El ejército estadounidense dijo el domingo que tres personas murieron cuando chocó contra un barco que, según afirmó, estaba “involucrado en una operación de tráfico de drogas” en el Pacífico oriental.
Este último ataque, que sigue a docenas de ataques similares contra supuestos barcos narcotraficantes en los últimos meses, eleva el número de muertos por la campaña estadounidense a al menos 185, según un estudio compilado por la Agence France-Presse.
Como muchos ataques anteriores, el Comando Sur del ejército estadounidense dijo incógnita El barco que chocó era “operado por una organización terrorista designada” y “la información de inteligencia confirmó que el barco transitaba por una ruta conocida de tráfico de drogas”.
El ejército publicó un vídeo que mostraba un barco navegando a toda velocidad por el agua antes de estallar en llamas.
La administración Trump no ha proporcionado pruebas concluyentes de que los barcos que ha estado atacando desde septiembre estén involucrados en el tráfico de drogas, lo que alimenta el debate sobre la legalidad de las operaciones.
Expertos legales y grupos de derechos humanos sugieren que los ataques pueden equivaler a ejecuciones extrajudiciales porque aparentemente apuntan a civiles que no representan una amenaza inmediata para Estados Unidos.
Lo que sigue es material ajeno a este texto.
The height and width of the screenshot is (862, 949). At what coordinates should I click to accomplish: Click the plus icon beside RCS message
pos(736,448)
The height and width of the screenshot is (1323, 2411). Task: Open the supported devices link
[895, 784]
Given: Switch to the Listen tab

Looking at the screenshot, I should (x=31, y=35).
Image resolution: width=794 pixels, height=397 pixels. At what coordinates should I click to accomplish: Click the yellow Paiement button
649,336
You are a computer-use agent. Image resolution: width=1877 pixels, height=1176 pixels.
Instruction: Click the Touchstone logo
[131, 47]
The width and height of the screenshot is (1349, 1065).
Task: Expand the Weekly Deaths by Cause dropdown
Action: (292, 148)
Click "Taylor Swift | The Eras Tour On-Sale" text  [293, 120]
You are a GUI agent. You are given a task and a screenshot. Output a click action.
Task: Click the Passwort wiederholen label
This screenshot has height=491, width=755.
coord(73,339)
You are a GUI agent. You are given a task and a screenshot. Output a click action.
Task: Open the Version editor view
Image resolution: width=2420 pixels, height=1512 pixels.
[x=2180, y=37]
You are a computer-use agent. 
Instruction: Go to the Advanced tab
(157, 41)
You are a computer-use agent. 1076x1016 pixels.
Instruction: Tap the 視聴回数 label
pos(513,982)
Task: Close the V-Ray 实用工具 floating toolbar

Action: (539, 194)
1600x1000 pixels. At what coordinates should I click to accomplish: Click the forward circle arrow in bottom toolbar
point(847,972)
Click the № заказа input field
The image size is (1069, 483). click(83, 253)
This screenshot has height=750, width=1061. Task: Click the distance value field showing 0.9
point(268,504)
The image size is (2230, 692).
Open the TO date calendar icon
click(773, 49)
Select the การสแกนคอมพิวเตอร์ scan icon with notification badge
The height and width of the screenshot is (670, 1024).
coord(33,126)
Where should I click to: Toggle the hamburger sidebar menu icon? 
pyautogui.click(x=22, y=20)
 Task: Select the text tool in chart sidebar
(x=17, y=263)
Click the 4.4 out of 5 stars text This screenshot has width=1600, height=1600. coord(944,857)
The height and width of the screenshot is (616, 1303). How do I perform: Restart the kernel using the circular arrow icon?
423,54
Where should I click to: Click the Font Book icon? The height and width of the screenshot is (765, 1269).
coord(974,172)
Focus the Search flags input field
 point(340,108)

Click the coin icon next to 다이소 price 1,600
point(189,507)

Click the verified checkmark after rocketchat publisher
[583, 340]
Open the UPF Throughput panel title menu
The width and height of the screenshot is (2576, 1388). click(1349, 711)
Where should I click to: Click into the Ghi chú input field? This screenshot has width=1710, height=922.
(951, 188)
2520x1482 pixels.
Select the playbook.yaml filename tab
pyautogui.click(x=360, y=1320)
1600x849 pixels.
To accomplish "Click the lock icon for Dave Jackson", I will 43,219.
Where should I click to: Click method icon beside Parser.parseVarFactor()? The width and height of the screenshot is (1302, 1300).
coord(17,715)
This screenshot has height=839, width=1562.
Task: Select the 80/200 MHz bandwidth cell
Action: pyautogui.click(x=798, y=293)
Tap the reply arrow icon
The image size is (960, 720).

Los ataques a barcos comenzaron meses antes de que Estados Unidos construyera su mayor presencia militar en la región en generaciones y una operación en enero para detener al entonces presidente venezolano, Nicolás Maduro. Lo llevaron a Nueva York para enfrentar cargos de tráfico de drogas y se declaró inocente.
Donald Trump dijo que Estados Unidos estaba en un “conflicto armado” con los cárteles latinoamericanos y justificó las redadas como una escalada necesaria para detener el flujo de drogas hacia Estados Unidos.
Ningún personal militar estadounidense resultó herido en la operación, dijeron funcionarios de X en un comunicado.